Nos mordió la noche
Escribir poesía desde lo más hondo del ser es una labor loable, casi divina afirmaban los griegos, para quienes el poeta era un ente especial. Nos mordió la noche es un poemario con mucha fuerza. El yo poético tiene un canto existencial que busca el porqué de las cosas, del amor, del dolor, de la partida de los seres amados. Con unos versos cargados de metáforas y símbolos, Martín Almengó deja fluir la conciencia hacia lo sublime, lo erótico y las pasiones de los sentimientos profundos.
La poesía que se logra en Nos mordió la noche despierta los sentidos mediante palabras desde el mismo título a través de la personificación. ¿Y quién no se ha sentido alguna vez mordido, intimidado y hasta violentado por una noche oscura? Son muchos los poetas que por siglos han cantado a la noche, quien es en sí misma una antítesis hermosa. Inspira miedo, temor, dolor para algunos; para otros es la esencia de lo sutil, de la conciencia dormida, de lo tentador, lo prohibido. Esta no es la excepción, pues la creación de belleza en el lenguaje cultiva la imaginación y la memoria cósmica.

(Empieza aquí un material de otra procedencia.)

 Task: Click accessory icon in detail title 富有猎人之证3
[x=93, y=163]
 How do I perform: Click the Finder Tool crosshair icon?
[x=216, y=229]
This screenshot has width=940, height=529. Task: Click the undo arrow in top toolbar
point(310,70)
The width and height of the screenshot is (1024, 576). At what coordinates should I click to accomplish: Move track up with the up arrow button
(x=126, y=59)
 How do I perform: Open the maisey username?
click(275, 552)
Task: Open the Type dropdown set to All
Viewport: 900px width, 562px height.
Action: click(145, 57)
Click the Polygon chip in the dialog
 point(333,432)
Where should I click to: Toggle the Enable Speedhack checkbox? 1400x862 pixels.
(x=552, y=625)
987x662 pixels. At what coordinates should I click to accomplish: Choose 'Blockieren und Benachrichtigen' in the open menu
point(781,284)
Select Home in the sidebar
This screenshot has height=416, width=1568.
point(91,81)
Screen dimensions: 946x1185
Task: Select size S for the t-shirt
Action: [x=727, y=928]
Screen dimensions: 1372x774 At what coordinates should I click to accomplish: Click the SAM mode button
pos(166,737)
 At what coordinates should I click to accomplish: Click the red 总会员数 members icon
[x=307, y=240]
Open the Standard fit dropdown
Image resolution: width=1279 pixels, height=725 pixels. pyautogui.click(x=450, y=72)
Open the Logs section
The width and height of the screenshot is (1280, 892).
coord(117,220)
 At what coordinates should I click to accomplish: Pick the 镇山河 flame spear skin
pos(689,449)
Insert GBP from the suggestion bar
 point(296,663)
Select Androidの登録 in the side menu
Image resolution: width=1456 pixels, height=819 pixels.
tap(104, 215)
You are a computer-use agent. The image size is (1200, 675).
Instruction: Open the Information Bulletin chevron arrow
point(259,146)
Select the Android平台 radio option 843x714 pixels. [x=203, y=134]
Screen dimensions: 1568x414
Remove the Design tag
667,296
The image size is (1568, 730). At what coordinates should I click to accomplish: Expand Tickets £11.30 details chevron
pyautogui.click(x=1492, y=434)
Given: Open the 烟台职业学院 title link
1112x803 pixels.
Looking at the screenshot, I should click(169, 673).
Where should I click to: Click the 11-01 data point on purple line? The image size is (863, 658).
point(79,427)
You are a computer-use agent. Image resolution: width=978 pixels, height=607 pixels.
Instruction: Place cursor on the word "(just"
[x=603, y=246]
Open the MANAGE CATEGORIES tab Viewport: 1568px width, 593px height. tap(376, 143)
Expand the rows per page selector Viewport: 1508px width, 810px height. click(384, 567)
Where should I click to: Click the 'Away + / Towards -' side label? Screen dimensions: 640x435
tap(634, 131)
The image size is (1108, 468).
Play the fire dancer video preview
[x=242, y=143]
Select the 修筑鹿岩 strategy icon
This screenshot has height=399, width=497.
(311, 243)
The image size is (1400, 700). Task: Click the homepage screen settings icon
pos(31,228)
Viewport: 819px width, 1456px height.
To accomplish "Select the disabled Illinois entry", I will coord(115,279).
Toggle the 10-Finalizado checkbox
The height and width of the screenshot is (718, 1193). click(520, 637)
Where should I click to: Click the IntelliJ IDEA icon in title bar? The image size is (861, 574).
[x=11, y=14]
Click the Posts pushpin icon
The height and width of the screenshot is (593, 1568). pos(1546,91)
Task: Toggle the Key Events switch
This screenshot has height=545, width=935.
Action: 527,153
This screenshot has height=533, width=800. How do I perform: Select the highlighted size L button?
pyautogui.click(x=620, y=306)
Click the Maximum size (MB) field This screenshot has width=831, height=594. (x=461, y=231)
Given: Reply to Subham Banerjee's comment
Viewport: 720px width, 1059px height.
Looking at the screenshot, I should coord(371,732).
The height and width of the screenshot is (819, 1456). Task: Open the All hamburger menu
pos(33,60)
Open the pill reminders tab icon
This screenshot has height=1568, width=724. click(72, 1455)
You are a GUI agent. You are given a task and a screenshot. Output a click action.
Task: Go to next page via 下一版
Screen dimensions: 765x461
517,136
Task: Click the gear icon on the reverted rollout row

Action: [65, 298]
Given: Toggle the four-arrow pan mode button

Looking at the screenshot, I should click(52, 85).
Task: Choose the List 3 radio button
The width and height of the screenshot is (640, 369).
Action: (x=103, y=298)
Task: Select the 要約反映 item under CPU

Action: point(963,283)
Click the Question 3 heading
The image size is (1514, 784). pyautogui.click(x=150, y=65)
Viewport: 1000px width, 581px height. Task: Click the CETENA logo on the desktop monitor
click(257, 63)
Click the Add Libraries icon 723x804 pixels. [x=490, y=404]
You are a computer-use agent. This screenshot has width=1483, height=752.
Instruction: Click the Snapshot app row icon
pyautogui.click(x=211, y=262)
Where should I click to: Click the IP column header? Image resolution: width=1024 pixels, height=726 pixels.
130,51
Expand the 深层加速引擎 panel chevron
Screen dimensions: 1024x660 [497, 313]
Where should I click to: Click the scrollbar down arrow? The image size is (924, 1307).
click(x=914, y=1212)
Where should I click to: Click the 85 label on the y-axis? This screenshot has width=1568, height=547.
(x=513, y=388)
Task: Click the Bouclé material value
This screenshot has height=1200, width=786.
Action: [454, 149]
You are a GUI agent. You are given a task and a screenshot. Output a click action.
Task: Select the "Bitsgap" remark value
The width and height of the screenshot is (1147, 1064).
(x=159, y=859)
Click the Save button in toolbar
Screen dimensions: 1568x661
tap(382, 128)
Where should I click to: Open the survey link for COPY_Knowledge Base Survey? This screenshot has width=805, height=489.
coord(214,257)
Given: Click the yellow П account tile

El trabajo poético que se recoge en el poemario es una amalgama infinita de posibilidades temáticas, pues las evocaciones a las que nos lleva son distintas en cada lector. Ese es el verdadero valor de la poesía, el evocar sentimientos y realidades diversas. Esta creación poética dice con sus silencios, con su repertorio verbal, con su expresión tocada por la magia, lo que subyace dentro de la realidad.